The Galerie Nathalie Obadia is very pleased to hold a new solo exhibition by Luc Delahaye. On this occasion the photographer is presenting a set of ten works produced since 2011.
With these photographs, Luc Delahaye continues to reflect on the representations of the human condition in the contemporary world. With freedom and precision, he carries forward his pursuit of images that declare their autonomy while transcending their photographic nature.
This quest is above all the restless wandering of someone who, through his impersonal presence, aspires to an awareness of the world. Starting from theaters of war, it takes him towards a more ordinary reality: that of an Indian village, of a suburb of Athens or of a financial institution. It also prompts him to broaden his modus operandi: whereas the documentary approach remains central to his work, he is now also integrating certain artifices usually linked to fiction.
Thus, of the four photographs taken in the Indian village, two are classic documentary images taken directly from real life (Coal Gleaner, The Tree), another is the re-enactment of a scene witnessed during a previous visit (Father and Daughter), and the last (Boys Fighting) is the creation of an imaginary situation, using “actors”. Another example, in a very different domain, Trading Floor is a digital composition made from pictures taken at the London Metal Exchange.

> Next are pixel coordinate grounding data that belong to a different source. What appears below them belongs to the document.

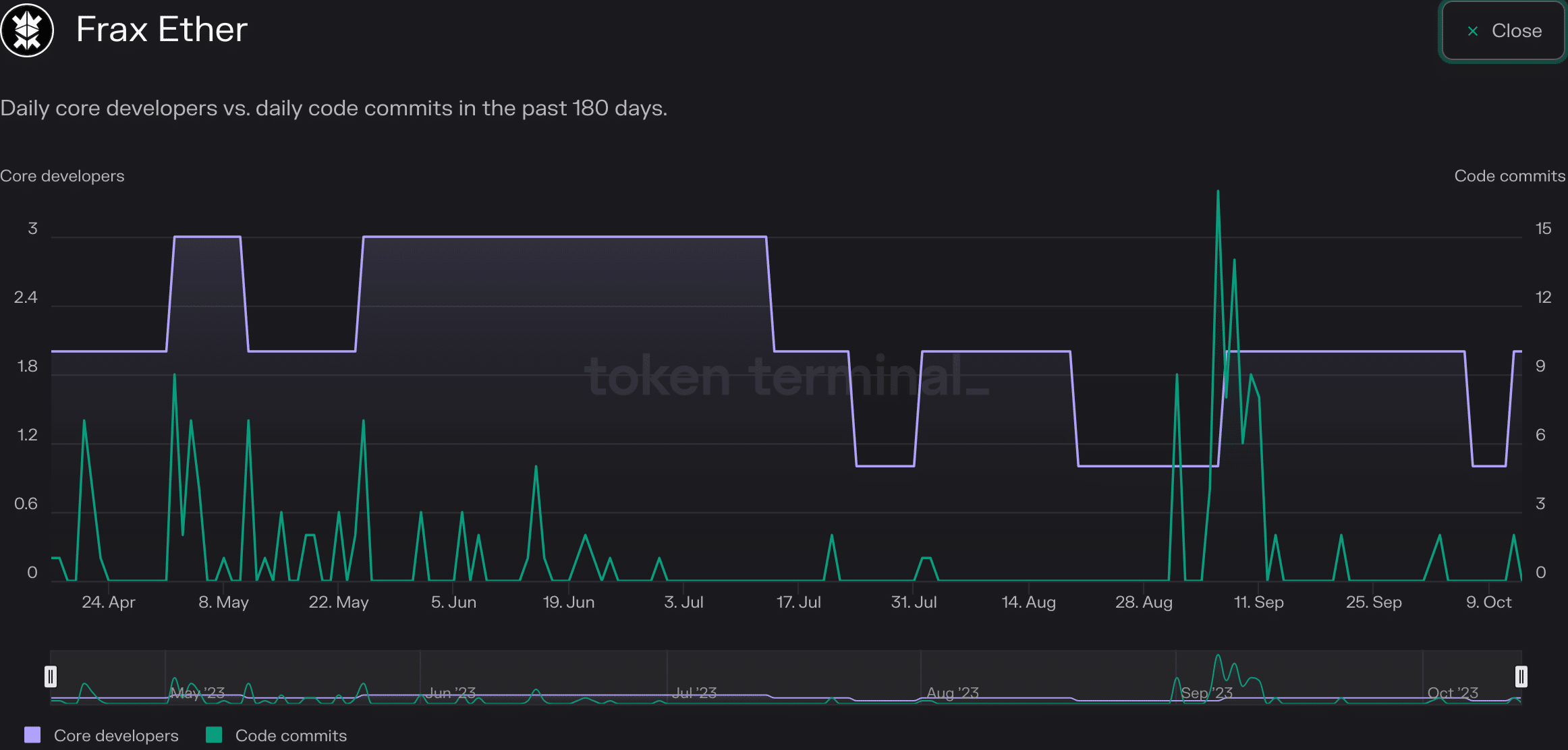This screenshot has width=1568, height=750.
Task: Grab the right range navigator handle
Action: tap(1521, 676)
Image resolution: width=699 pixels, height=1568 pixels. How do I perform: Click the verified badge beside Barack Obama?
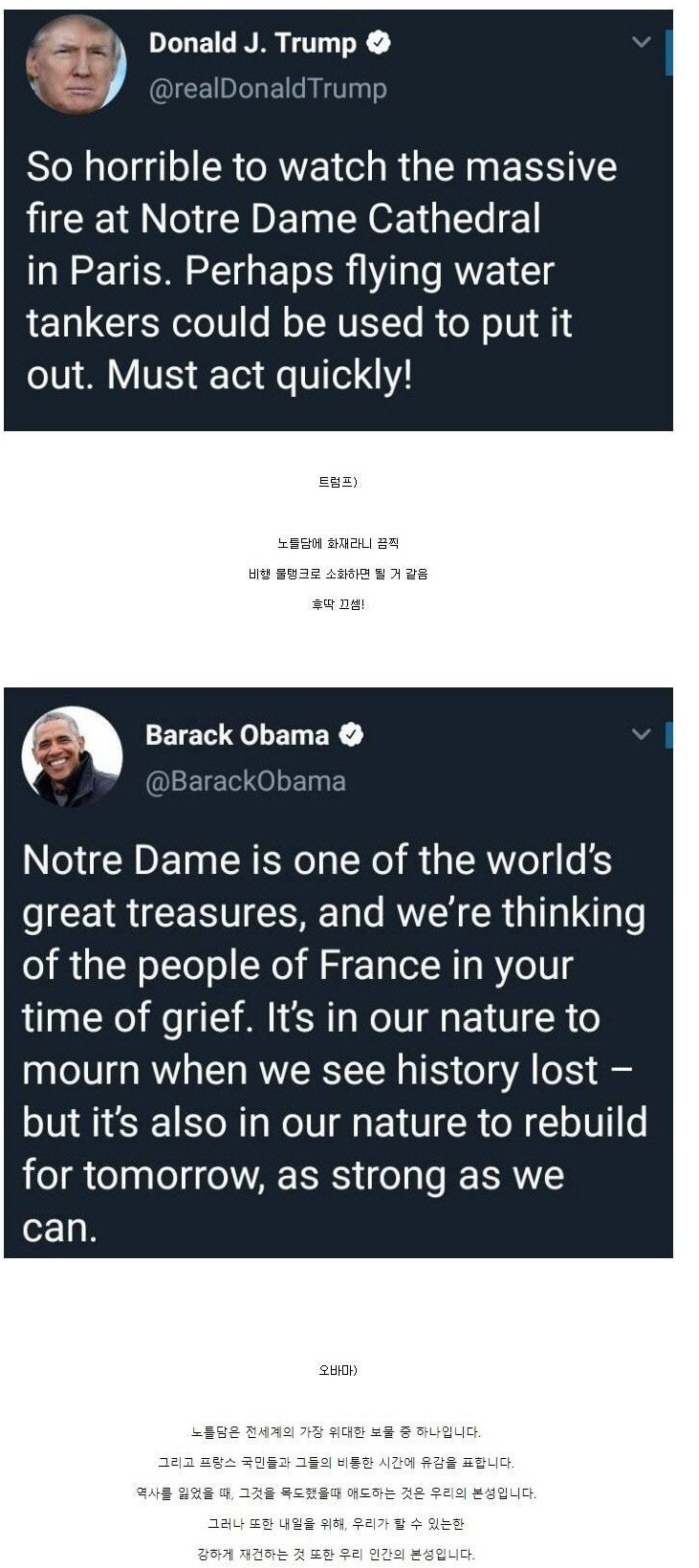352,735
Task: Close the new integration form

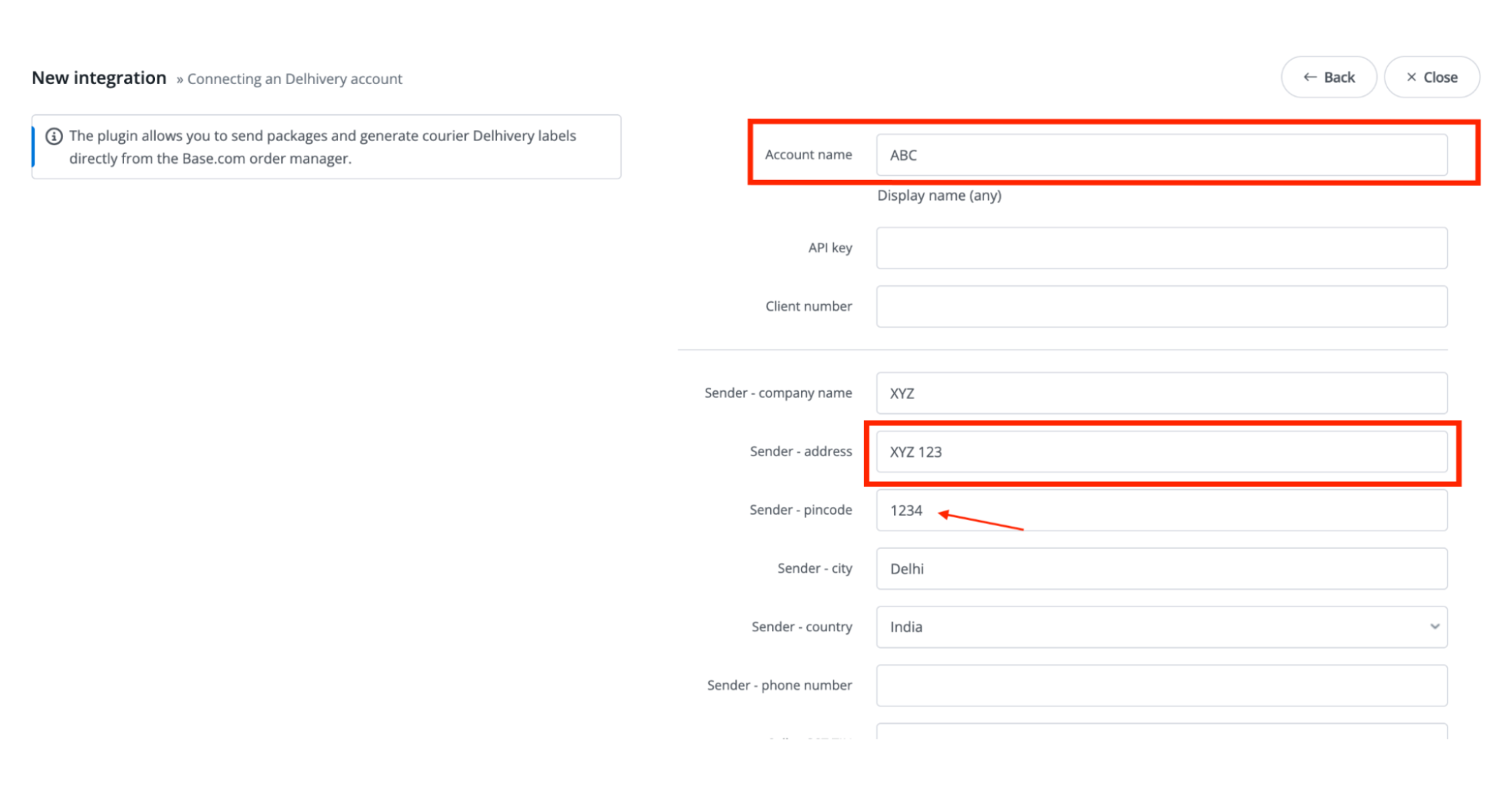Action: [1431, 77]
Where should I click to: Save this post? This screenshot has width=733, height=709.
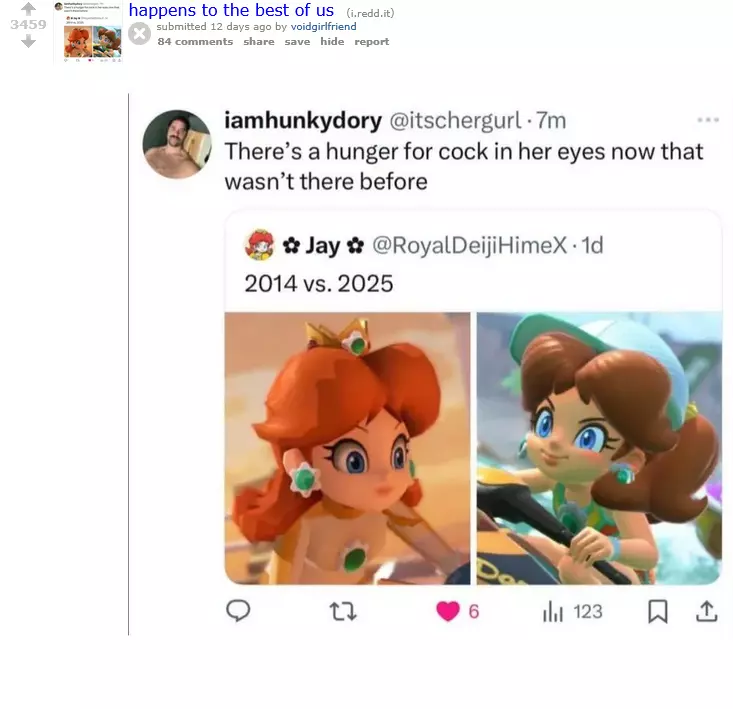(x=297, y=42)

Death of a Mercenary and House to House, both made in Libya during the 2011 war, are more in the line of Luc Delahaye’s earlier works.

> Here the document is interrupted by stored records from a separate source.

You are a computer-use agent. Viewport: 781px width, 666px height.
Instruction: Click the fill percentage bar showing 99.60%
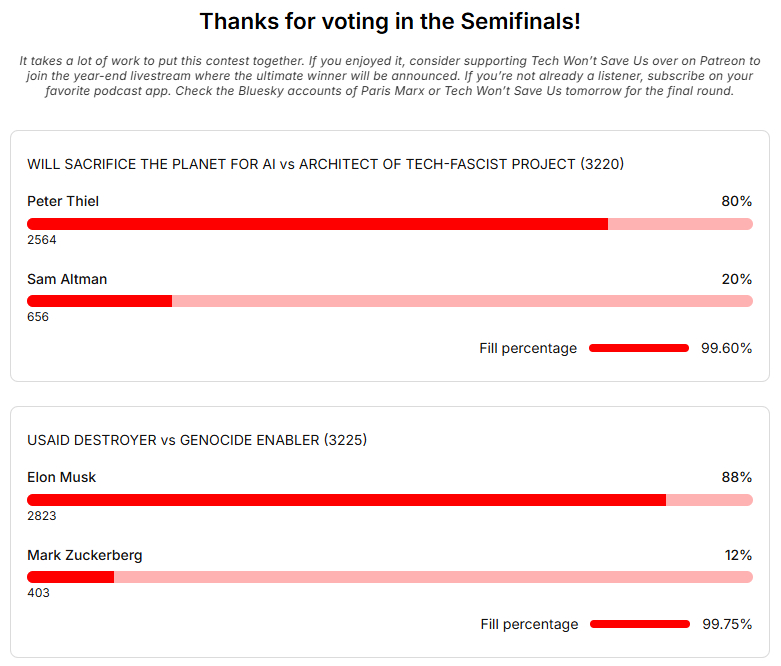[639, 348]
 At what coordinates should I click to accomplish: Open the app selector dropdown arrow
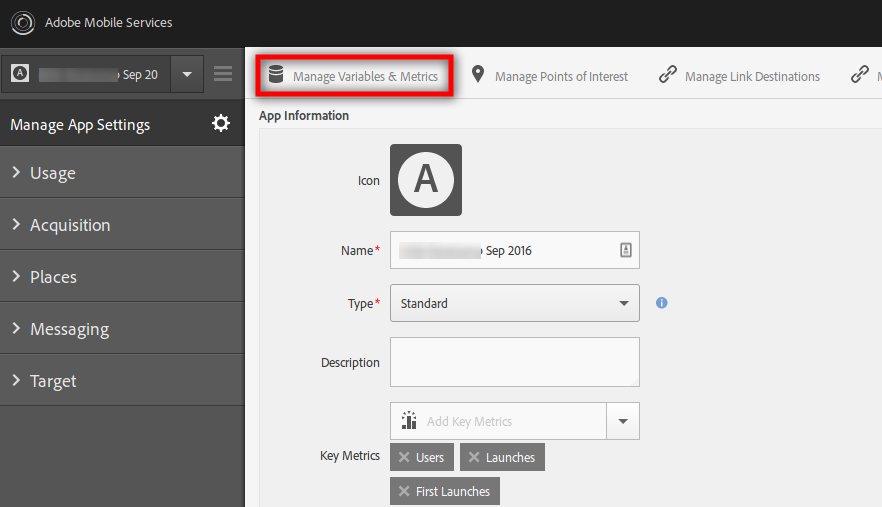187,74
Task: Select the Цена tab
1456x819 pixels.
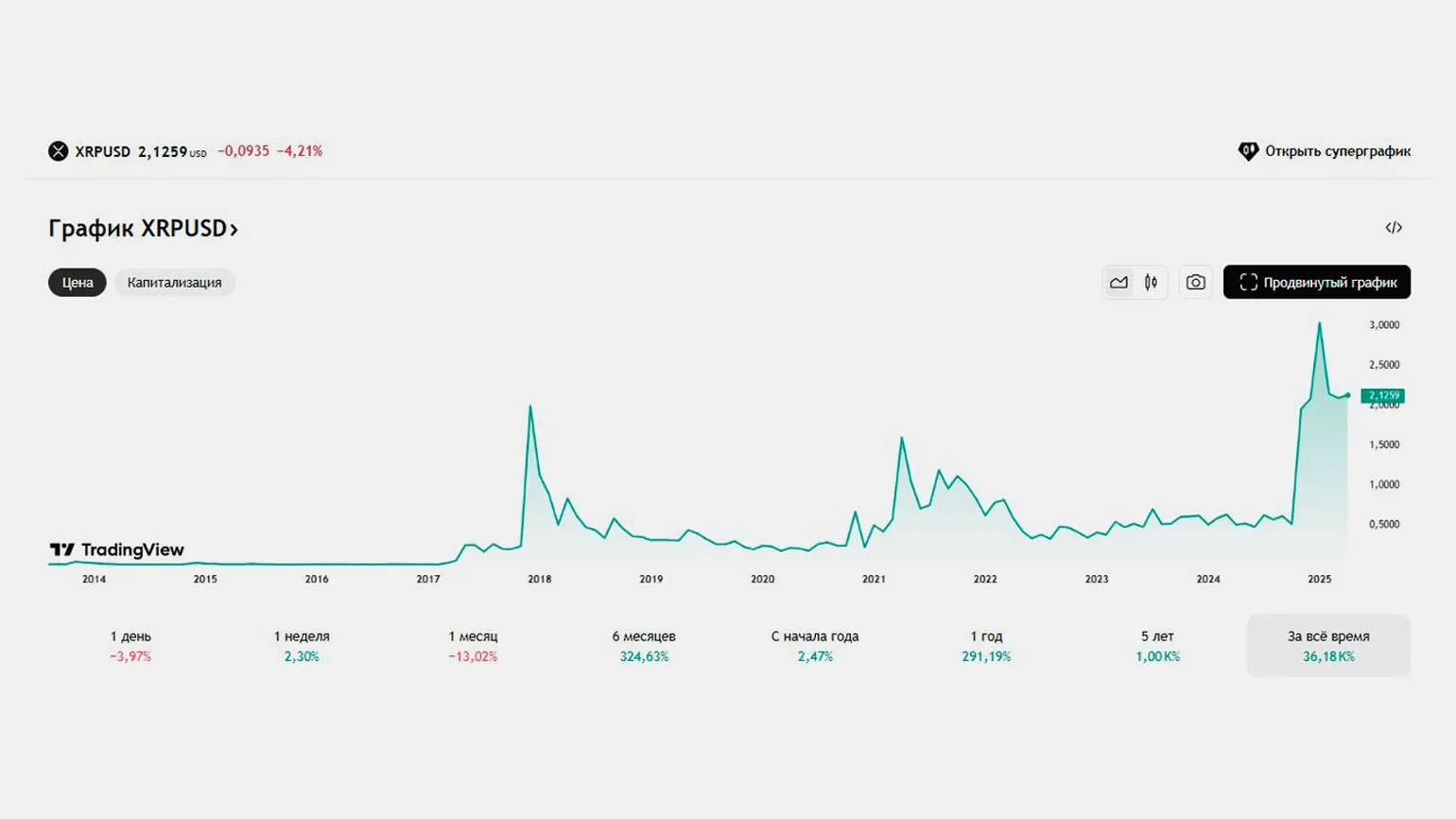Action: click(x=78, y=283)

An exhibition is a moment in the career of an artist, it is one part of a whole in constant definition, and the variety of approaches and subjects shown here in just a few photographs probably represents a desire to cover the widest range of possibilities. Each of these new pictures, though, is stamped with the characteristic motifs of Luc Delahaye’s work, which invariably revolves around the dialectical interplay of false opposites: distant-present, archetypal-particular, beautiful-cruel, manifest-enigmatic. And the tableau, this image-object, is the place wherein these tensions are welcomed and contained.